Records provided »

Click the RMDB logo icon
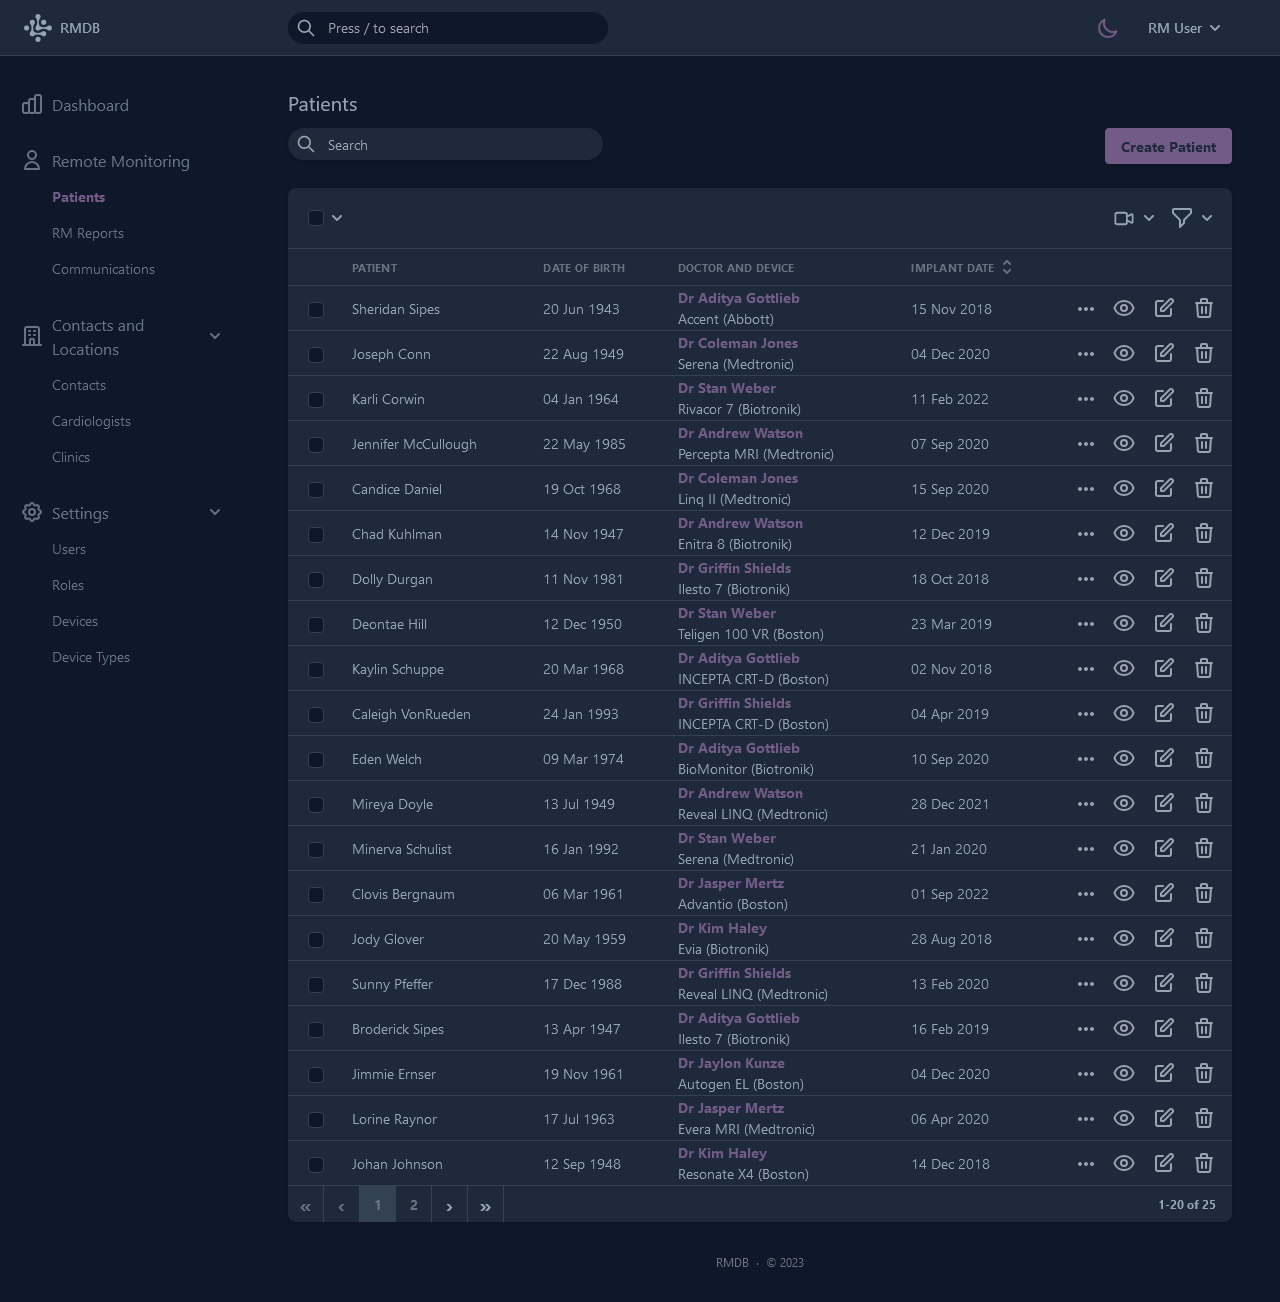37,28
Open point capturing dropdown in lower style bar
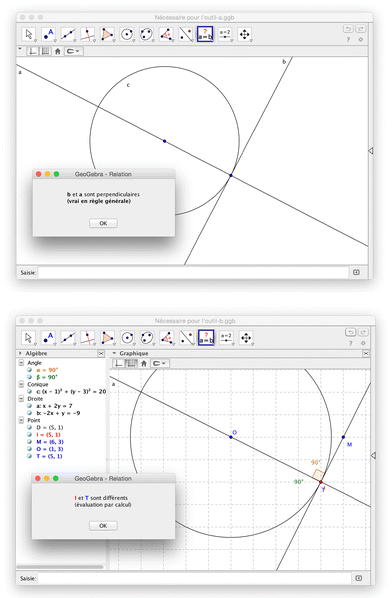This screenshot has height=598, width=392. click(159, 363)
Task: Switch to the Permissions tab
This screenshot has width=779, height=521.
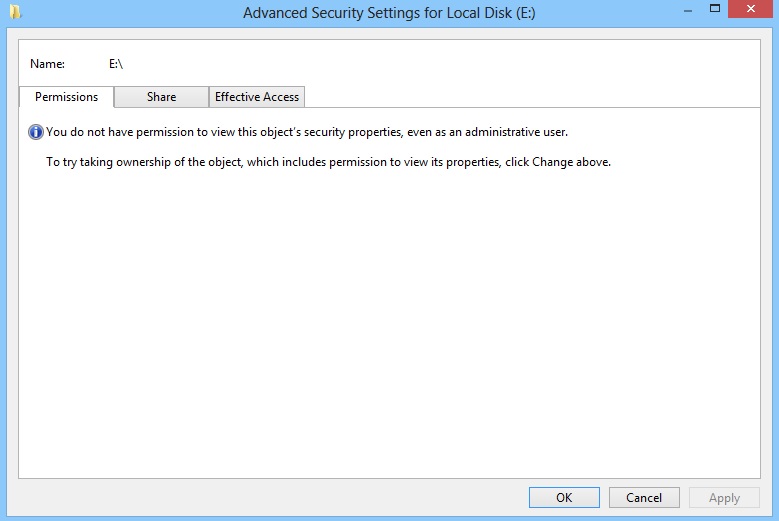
--
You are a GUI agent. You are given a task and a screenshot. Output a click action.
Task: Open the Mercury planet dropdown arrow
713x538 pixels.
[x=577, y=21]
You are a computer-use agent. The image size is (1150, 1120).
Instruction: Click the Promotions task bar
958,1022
* * *
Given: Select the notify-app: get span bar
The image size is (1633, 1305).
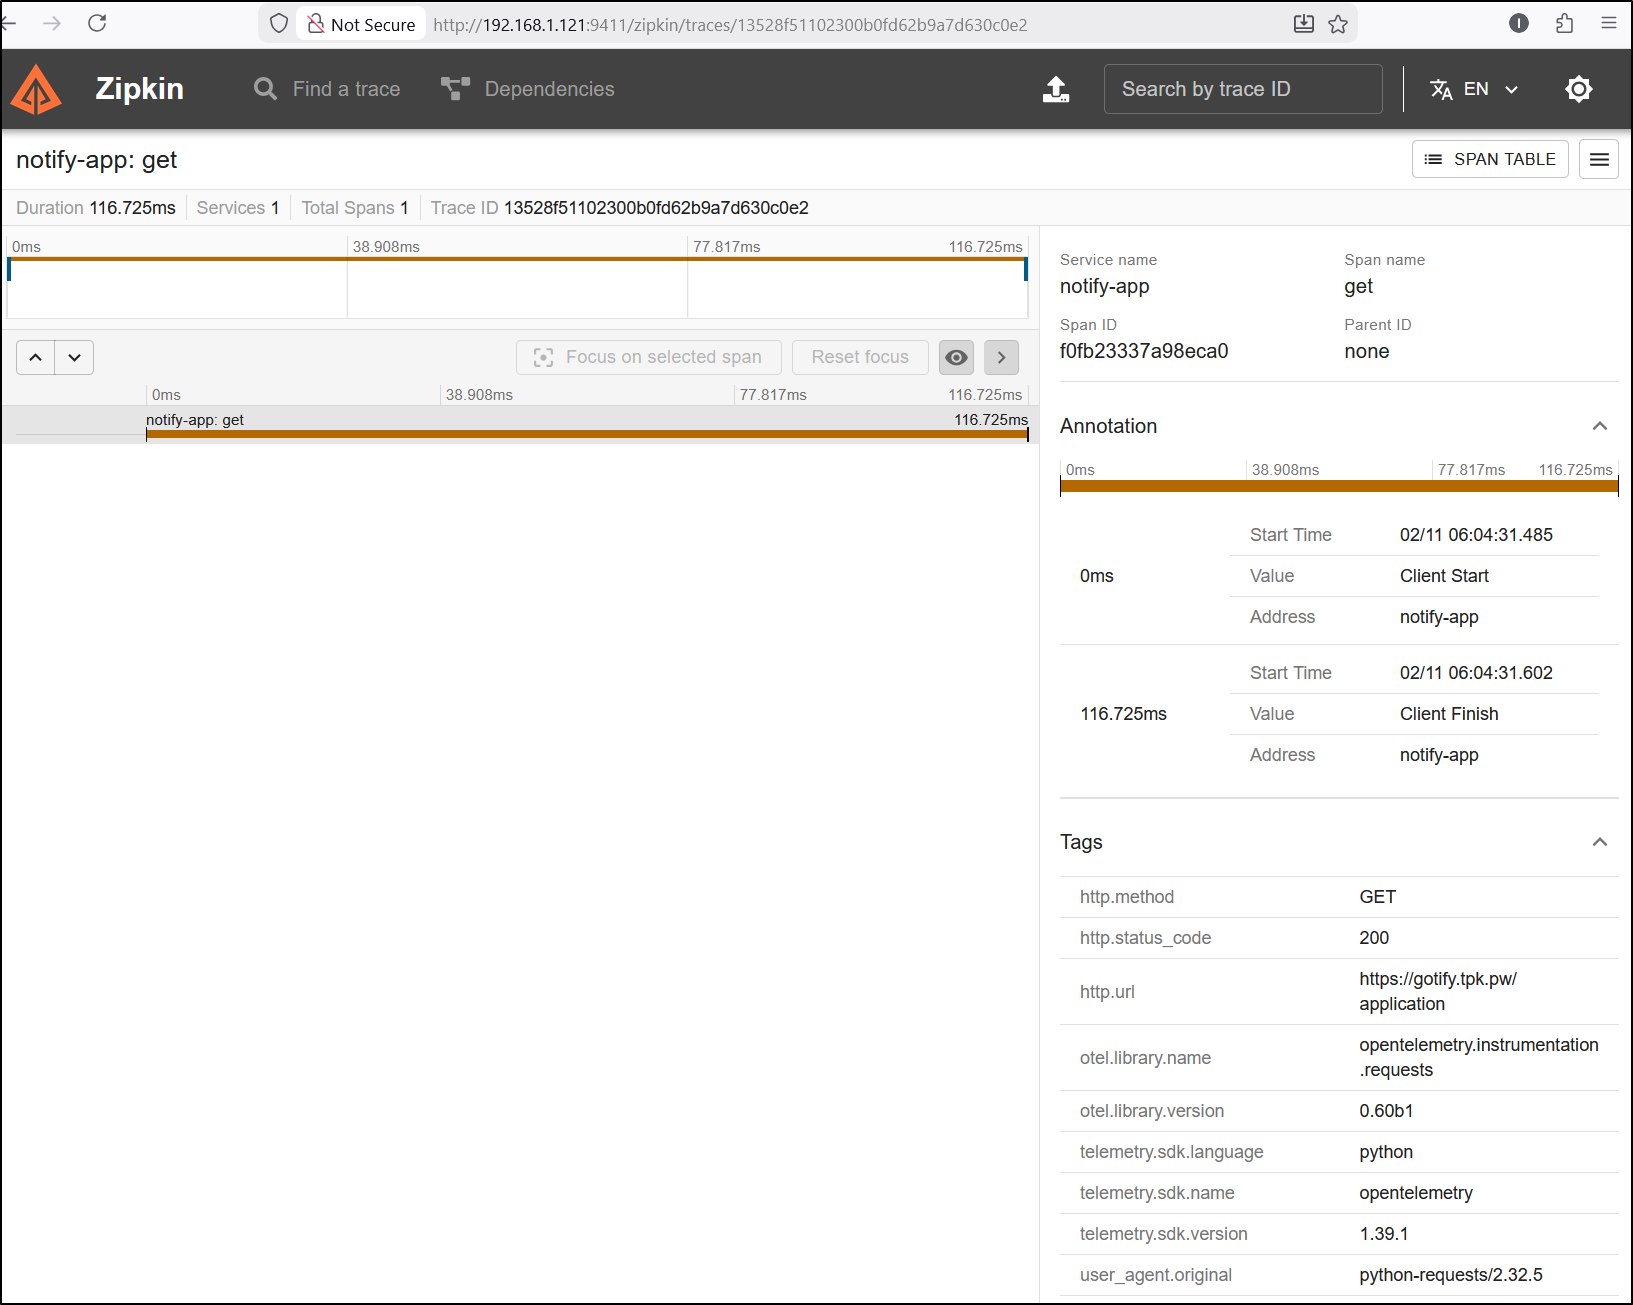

Problem to work on » The lines to reproduce run from the one above containing "Click the RMDB logo icon" through the one containing "This screenshot has width=779, height=521.". Copy them exactly and leave out all pictures.

Written answer »
Click the RMDB logo icon
37,28
Open point capturing dropdown in lower style bar
This screenshot has height=598, width=392. click(159, 363)
Task: Switch to the Permissions tab
This screenshot has width=779, height=521.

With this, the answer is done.